Howard and Burke's dirty deal
While the compromise on mandatory sentencing struck between Prime Minister
John Howard and Northern Territory chief minister Denis Burke may have
been sufficient to quell disquiet from the Liberal backbench, the “deal”
ensures that mandatory sentencing legislation in the NT remains intact
and the Western Australian legislation remains untouched.
The deal proposes that 17-year-olds be dealt with as juveniles under
mandatory sentencing laws, rather than as adults as has been required up
until now. NT police will be required to divert “juveniles” at the pre-charge
stage for minor crimes.
In more serious offences, police will have the discretion to divert
offenders and not pursue charges when offenders “successfully” complete
a program. The federal government has promised $5 million to establish
diversionary programs for alleged “juvenile” offenders.
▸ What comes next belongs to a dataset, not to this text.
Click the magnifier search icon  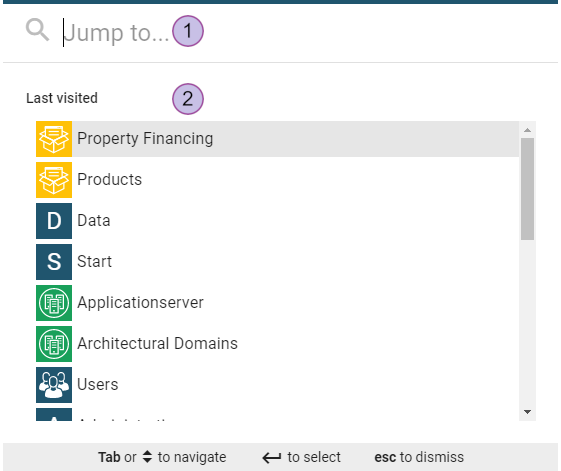click(x=38, y=30)
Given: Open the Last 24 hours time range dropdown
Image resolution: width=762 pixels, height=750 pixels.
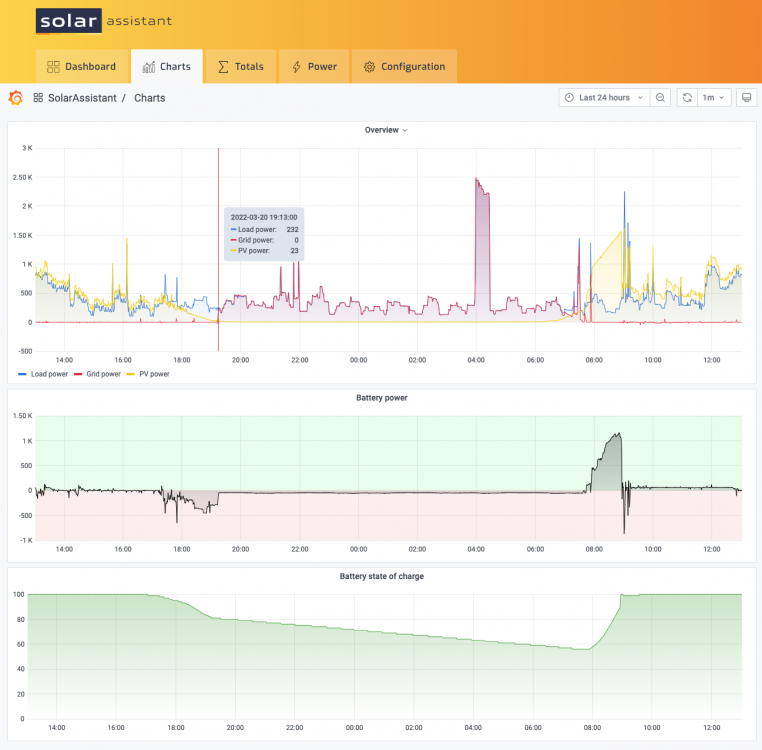Looking at the screenshot, I should [604, 98].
Yet much research shows that indigenous youth rarely benefit from diversionary
schemes, especially those where police have the discretion as to who can
and can't access them. Discretionary powers in such cases have generally
been exercised to the disadvantage of Aboriginal young people.
As such, the proposed deal is an expansion of police powers, as it is
they, rather than the courts, who will determine how people are dealt with
after arrest. It is police who will have the further power to determine
whether a young person has successfully completed a diversionary program
-- those who don't do so may again face a mandated sentence.
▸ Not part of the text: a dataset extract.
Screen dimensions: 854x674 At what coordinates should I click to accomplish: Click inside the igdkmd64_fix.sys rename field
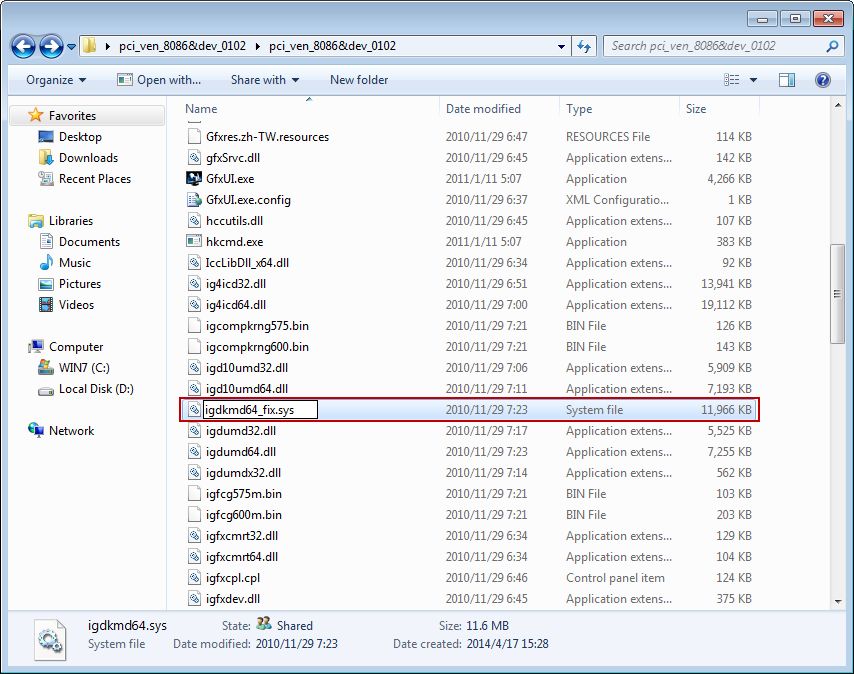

A planned $800,000 of commonwealth funding for an Aboriginal interpreter
service will not go very far, either. The NT government continues to refuse
to help fund such a service, just as the federal government has done up
until now.
The changes are not about tackling the injustices of the mandatory sentencing
regime. They are rather a cynical public relations exercise by governments
which enforce the very policies that result in the outrageously high rates
of indigenous incarceration in the first place.
Howard and Burke's agreement, by preserving the mandatory sentencing
regime, continues to defy the findings of both the Royal Commission into
Aboriginal Deaths in Custody and the stolen generations report, both of
which urge that prison be used as a last, not a first, resort and that
indigenous communities be given greater, not lesser, control over the administration
of justice.
The deal certainly does not address the racial discrimination which
indigenous communities face daily, opposition to which lies at the heart
of public outrage at mandatory sentencing.
Mandatory sentencing is racist in both its intent and its impact; it
entrenches Aboriginal disadvantage. That can not be erased by minor changes
at the edges.
In the first year of mandatory sentencing in the NT, 1997, the number
of Aborigines in the territory's prisons rose 125%, whilst the number of
non-indigenous people in prison increased 84%. Aboriginal people make up
one quarter of the NT population but three quarters of its prison population.
Ninety per cent of young people in detention in the NT are Aborigines.
It was the massive popular outrage that forced the PM's hand -- this
is what he is hoping to assuage by such a deal with Burke.
But in the face of a deal that does nothing to undo the injustice, we
must continue to mobilise this outrage, to educate the public and to organise
public protest actions. Our demand must remain what it has been since the
start: the immediate repeal of all mandatory sentencing legislation.